*** Opening of Records provided ***
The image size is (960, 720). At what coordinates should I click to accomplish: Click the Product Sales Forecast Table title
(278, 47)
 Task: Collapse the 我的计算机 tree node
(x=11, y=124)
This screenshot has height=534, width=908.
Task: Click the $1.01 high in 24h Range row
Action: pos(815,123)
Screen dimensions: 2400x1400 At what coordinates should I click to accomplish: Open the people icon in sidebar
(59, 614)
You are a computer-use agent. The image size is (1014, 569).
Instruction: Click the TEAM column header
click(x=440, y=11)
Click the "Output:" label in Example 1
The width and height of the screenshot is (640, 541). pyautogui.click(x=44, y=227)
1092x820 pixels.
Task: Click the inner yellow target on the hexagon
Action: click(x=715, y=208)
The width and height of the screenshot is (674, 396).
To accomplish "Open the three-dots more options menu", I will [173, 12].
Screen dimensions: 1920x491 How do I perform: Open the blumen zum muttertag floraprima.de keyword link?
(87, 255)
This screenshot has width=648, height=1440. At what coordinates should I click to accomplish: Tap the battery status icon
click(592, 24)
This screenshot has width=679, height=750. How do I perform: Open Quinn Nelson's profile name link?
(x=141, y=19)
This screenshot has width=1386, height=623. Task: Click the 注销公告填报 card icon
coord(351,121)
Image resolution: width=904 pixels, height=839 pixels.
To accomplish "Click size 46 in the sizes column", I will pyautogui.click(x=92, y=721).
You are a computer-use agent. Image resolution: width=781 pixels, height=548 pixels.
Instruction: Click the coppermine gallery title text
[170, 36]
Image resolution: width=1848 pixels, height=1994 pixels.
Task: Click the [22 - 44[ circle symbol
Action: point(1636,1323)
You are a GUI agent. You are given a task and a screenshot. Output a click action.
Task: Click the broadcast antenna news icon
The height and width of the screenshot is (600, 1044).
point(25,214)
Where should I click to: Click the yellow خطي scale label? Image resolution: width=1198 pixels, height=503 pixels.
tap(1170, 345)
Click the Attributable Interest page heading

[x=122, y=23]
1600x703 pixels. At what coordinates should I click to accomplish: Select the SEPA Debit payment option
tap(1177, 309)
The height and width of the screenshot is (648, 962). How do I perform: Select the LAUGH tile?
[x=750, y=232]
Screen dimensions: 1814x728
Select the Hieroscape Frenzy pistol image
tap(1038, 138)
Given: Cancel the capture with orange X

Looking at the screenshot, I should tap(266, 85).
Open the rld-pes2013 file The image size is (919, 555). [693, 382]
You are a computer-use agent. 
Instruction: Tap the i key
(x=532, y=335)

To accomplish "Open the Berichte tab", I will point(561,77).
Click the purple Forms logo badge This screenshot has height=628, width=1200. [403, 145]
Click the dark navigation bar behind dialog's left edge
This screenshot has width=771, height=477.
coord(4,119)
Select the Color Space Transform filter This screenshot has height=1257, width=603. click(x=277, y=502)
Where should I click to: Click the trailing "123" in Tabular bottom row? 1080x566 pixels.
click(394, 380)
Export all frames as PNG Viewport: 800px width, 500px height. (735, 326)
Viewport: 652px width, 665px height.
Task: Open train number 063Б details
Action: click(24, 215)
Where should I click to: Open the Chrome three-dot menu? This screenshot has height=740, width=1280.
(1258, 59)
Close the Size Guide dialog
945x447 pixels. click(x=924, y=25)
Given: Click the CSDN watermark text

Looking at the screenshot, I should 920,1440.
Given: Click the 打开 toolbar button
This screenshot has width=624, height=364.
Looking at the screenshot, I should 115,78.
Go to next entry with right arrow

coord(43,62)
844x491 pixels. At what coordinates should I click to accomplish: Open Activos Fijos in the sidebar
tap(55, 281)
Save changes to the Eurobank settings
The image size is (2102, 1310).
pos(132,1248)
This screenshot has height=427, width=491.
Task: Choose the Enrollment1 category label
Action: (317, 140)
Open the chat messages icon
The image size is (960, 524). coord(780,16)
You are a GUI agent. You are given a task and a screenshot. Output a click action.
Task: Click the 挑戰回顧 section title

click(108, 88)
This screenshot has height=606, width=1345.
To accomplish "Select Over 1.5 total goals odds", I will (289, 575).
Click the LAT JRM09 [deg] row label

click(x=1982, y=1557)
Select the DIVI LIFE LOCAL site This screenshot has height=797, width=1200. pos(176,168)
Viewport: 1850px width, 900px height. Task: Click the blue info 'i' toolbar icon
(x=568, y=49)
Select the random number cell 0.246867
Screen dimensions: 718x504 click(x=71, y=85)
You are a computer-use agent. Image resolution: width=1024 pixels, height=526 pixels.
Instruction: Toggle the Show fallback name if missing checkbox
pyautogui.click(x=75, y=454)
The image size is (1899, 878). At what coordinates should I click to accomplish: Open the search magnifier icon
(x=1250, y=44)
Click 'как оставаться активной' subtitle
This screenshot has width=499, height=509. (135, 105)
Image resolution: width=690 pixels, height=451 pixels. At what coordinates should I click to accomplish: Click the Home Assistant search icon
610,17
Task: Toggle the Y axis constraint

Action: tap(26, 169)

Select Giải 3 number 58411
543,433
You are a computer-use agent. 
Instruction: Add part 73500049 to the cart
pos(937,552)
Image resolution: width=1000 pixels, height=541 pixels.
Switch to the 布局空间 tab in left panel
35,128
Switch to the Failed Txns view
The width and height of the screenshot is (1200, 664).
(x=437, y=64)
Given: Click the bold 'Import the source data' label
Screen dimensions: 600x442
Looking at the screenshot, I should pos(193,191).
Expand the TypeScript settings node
*** Close of Records provided ***
The answer must be a single number: the count of lines above that contain "settings".

2